Edmonton

Michener Centre transition going poorly, non-profit says

LoSeCa, a non-profit group in St. Albert, has concerns with how the Michener Centre in Red Deer is moving clients into the community
Marie Renaud, executive director of the LoSeCa Foundation in St. Albert, has yet to receive information about the three Michener Centre clients her organization will be caring for. (CBC)

A non-profit group in St. Albert has concerns with how the Michener Centre in Red Deer is moving clients into the community.

The Alberta government is closing the residence for developmentally disabled adults and moving clients into community-based care.

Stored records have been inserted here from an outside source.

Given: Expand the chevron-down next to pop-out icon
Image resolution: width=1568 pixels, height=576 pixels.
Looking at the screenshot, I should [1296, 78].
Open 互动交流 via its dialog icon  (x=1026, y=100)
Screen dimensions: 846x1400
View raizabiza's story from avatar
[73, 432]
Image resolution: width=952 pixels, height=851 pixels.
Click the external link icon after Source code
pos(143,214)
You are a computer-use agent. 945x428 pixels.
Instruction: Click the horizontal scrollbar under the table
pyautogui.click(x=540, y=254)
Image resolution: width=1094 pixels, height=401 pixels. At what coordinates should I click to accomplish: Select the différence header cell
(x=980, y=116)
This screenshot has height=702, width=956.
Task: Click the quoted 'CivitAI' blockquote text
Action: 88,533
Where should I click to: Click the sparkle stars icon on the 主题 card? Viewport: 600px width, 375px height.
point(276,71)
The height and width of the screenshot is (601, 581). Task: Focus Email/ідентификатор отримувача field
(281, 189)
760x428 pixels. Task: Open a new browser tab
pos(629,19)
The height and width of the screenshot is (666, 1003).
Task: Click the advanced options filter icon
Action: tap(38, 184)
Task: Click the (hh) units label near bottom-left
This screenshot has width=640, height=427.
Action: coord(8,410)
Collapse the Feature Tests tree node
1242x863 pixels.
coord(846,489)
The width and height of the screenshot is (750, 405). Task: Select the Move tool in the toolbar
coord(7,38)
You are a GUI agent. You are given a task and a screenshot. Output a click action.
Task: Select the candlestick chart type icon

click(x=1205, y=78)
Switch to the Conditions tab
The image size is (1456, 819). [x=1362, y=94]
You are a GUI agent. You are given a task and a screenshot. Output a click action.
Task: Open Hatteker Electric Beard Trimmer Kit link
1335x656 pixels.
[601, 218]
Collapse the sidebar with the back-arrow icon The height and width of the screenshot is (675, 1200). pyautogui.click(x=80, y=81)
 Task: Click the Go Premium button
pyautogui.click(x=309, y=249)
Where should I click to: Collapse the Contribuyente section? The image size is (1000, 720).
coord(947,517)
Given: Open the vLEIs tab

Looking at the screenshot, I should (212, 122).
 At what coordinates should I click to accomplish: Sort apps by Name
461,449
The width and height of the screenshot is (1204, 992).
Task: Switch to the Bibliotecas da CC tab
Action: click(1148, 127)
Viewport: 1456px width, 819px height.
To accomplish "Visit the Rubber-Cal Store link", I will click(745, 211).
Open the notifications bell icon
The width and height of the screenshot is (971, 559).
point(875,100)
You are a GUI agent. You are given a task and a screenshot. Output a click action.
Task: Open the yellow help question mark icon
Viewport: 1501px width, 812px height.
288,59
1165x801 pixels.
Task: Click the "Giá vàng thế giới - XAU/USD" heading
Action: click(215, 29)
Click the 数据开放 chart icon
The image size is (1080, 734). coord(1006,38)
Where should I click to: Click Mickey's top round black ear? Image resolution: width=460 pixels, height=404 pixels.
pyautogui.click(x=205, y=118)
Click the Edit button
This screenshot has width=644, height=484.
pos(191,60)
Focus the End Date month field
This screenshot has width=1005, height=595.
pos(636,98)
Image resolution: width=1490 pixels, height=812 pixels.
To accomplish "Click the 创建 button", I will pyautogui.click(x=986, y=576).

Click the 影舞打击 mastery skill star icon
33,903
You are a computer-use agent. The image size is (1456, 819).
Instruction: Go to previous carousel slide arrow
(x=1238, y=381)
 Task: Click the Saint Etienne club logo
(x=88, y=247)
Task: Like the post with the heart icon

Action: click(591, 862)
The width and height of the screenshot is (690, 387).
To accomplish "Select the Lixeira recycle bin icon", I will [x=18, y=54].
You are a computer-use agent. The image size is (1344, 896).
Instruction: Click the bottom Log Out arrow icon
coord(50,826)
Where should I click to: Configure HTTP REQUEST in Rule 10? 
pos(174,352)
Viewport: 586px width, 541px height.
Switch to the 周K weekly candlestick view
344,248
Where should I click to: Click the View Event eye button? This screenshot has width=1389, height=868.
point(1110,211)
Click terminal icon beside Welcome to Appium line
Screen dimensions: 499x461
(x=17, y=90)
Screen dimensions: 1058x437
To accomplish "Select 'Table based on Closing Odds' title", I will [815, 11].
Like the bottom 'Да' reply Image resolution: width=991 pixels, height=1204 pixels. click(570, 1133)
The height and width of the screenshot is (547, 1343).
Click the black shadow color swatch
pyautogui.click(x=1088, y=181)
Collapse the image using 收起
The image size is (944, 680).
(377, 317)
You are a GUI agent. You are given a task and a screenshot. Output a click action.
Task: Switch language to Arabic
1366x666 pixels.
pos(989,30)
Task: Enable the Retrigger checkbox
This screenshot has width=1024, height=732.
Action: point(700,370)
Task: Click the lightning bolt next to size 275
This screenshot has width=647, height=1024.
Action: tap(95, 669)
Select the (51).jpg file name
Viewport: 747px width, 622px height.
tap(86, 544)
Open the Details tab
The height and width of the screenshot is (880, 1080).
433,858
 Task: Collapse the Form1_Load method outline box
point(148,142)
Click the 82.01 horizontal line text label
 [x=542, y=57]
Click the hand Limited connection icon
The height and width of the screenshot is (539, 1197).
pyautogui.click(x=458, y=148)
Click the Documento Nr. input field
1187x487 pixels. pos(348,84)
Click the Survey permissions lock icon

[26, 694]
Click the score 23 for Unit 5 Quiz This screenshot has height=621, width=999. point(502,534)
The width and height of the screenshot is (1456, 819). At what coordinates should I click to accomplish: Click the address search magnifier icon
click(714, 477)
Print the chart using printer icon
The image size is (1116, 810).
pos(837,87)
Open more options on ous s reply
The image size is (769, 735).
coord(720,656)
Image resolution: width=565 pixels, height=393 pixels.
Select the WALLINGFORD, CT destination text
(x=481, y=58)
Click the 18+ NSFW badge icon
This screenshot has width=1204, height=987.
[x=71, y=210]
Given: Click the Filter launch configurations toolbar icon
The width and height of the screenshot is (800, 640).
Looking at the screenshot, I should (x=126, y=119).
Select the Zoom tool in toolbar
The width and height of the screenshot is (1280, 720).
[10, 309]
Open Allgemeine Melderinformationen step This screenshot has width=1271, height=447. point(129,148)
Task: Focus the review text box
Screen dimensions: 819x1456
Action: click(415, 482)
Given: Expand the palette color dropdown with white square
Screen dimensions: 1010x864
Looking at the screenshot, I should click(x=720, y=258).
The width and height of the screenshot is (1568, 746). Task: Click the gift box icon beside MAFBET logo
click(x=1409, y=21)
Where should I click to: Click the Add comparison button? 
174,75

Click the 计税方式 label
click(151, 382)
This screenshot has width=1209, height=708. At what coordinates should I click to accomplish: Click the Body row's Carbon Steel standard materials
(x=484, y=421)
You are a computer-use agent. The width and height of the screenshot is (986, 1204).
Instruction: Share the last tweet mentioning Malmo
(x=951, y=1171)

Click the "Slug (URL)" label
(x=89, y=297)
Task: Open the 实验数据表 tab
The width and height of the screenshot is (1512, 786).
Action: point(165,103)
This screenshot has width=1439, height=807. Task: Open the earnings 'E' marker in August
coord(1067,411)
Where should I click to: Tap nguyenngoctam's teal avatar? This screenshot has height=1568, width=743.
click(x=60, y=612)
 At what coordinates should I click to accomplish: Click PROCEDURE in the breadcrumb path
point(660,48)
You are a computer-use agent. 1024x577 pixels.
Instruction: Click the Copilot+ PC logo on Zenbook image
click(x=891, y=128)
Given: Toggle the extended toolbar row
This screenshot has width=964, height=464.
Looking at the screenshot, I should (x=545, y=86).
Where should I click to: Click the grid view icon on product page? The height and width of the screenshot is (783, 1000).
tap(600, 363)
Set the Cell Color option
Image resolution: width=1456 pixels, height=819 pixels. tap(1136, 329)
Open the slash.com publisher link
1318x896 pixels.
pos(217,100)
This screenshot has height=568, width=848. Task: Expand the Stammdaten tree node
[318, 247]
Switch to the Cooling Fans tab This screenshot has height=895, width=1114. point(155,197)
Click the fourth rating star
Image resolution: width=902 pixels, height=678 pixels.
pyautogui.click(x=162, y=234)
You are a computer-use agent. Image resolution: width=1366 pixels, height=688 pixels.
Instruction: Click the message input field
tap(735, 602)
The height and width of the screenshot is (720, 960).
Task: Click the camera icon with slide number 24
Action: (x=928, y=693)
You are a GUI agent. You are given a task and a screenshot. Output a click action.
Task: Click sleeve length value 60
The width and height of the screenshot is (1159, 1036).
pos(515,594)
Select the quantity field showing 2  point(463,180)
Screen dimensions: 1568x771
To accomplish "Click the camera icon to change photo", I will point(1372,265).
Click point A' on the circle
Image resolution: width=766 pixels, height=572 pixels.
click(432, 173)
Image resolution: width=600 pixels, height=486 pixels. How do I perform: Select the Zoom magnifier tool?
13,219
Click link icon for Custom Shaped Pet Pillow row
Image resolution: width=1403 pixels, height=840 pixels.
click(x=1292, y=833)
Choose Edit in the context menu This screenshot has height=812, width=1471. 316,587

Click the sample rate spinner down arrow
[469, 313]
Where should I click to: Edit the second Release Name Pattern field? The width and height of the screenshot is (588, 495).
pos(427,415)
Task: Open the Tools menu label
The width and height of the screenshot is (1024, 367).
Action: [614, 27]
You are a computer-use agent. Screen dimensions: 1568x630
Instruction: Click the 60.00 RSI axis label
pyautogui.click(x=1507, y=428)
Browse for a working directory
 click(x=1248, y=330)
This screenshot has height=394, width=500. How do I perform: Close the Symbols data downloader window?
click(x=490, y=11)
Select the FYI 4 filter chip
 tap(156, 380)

The LoSeCa Foundation will be taking care of three of those residents but executive director Marie Renaud says she can’t get basic information about their needs.

“We're going to take out a mortgage, buy a home, retrofit it for a wheelchair,” she said.

“We need some physical information. We need preferences. We need to know what kind of community setting is going to work for these folks.”

Renaud says each resident — many who have lived in the Michener Centre for decades — will only be given $1,000 when they leave.

“A thousand dollars to start a new life,” she said.

“You know they've been denied the ability to work  or the ability to earn an income their entire lives because they were institutionalized. And they get a thousand dollars. It doesn't seem right.”

Renaud believes some residents are being dumped in order to get them out of the facility quickly.

“This transition is just a colossal failure at this point,” she said.

A spokesperson for Alberta Human Services denies that residents are being dumped and says an analysis of their needs is ongoing.

He said that LoSeCa will get the required information as the process continues.

The deadline to move residents has been extended to the end of 2014 to make sure each case is properly analyzed.